* DIRECTIVE A: Rewrite the paragraph of the book review that begins "The book is Satan Cast Out" more briefly, keeping its main facts.

* DOCUMENT:
>>>

Satan Cast Out: Book Review and More on Reiki

Dear Reader,

Are you sick of this topic yet? I know I keep saying this is the last post, but I have read a wonderful book on demonology and it has helped further clarify my thoughts on the subject of Reiki (see earlier posts here, here, here and here) and the possible influence of demons.

The book is Satan Cast Out by Frederick S. Leahy. There is another book on demonology that I have begun to read and in contrast with that one I can say that Leahy’s volume does a wonderful job of explaining the role of Satan in our world as presented in the Bible. It is actually a very encouraging book for Christians to read. It is not overly long and I enjoyed Leahy’s style as well. It is not the simplest writing and one who has not much familiarity with the Bible and Christian doctrine might find it hard going.

There were also a number of passages which relate to my own thoughts on Reiki and how Christians should approach it (or not). For my previous posts on Reiki see here, here, here, here, and here.

<<<

* RECORDS FOR PROCESSING:

>>>

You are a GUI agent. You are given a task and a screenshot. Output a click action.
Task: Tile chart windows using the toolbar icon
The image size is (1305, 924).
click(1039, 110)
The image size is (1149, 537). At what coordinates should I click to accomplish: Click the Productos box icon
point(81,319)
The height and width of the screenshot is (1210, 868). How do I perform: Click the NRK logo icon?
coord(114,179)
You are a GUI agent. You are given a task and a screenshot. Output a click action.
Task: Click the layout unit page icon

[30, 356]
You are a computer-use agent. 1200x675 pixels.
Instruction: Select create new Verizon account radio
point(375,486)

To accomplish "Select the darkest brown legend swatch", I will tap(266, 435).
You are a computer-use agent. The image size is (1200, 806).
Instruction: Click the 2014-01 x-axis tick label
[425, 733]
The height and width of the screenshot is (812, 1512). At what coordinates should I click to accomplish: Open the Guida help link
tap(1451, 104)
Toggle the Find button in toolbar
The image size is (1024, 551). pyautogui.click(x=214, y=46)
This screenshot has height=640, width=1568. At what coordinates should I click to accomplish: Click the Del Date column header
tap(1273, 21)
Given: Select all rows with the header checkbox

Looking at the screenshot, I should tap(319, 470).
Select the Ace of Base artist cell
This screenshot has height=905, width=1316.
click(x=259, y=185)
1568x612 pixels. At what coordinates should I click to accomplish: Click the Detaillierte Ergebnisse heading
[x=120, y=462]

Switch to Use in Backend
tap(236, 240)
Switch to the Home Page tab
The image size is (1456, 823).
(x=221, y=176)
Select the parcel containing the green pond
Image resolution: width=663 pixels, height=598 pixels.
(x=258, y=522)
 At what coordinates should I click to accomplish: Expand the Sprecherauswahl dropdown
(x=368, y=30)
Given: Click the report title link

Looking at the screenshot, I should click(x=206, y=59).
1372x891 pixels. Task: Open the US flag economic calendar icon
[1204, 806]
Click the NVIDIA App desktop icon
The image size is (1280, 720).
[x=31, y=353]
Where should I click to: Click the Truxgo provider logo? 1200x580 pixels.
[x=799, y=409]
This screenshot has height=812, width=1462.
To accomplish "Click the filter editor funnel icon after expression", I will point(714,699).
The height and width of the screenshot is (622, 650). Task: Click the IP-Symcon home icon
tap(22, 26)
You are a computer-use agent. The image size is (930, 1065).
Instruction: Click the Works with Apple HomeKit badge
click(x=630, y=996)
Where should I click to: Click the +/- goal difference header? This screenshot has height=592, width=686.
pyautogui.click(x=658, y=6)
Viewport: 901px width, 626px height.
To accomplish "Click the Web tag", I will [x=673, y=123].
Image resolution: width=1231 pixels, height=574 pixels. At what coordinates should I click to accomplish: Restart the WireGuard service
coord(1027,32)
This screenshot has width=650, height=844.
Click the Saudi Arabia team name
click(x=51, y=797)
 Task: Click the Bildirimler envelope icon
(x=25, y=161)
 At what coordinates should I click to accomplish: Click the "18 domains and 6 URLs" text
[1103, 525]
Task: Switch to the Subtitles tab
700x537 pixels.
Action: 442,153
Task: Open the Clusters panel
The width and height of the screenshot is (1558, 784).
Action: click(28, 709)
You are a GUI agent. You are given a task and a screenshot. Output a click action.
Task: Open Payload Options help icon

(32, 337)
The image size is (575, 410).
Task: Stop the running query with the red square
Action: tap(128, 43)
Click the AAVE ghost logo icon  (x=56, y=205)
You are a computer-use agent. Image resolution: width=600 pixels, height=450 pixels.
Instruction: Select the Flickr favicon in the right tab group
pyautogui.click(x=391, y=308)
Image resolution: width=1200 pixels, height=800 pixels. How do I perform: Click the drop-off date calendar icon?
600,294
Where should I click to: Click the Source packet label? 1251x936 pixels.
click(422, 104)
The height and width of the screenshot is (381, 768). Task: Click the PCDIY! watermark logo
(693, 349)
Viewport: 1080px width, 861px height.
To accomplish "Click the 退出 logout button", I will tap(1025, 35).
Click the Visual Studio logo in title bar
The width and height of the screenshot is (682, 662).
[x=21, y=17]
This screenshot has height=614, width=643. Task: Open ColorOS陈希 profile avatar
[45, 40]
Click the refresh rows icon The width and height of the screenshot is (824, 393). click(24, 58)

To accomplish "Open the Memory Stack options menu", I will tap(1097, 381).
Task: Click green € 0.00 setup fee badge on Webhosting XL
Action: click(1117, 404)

<<<

* DIRECTIVE B: In the records, switch "green pond" to "blue pond" in everything from the line containing "Switch to Use in Backend" down to the line containing "tap(22, 26)", and give those lines again with nothing else changed.

* WRITTEN SOLUTION A: Frederick S. Leahy's Satan Cast Out explains Satan's role in the world as the Bible presents it. It does this better than another demonology book the writer has started, and it is encouraging for Christians. It is fairly short and enjoyably written. However, its writing is not simple, so readers unfamiliar with the Bible and Christian doctrine may find it hard going.

* WRITTEN SOLUTION B:
Switch to Use in Backend
tap(236, 240)
Switch to the Home Page tab
The image size is (1456, 823).
(x=221, y=176)
Select the parcel containing the blue pond
Image resolution: width=663 pixels, height=598 pixels.
(x=258, y=522)
 At what coordinates should I click to accomplish: Expand the Sprecherauswahl dropdown
(x=368, y=30)
Given: Click the report title link

Looking at the screenshot, I should click(x=206, y=59).
1372x891 pixels. Task: Open the US flag economic calendar icon
[1204, 806]
Click the NVIDIA App desktop icon
The image size is (1280, 720).
[x=31, y=353]
Where should I click to: Click the Truxgo provider logo? 1200x580 pixels.
[x=799, y=409]
This screenshot has height=812, width=1462.
To accomplish "Click the filter editor funnel icon after expression", I will point(714,699).
The height and width of the screenshot is (622, 650). Task: Click the IP-Symcon home icon
tap(22, 26)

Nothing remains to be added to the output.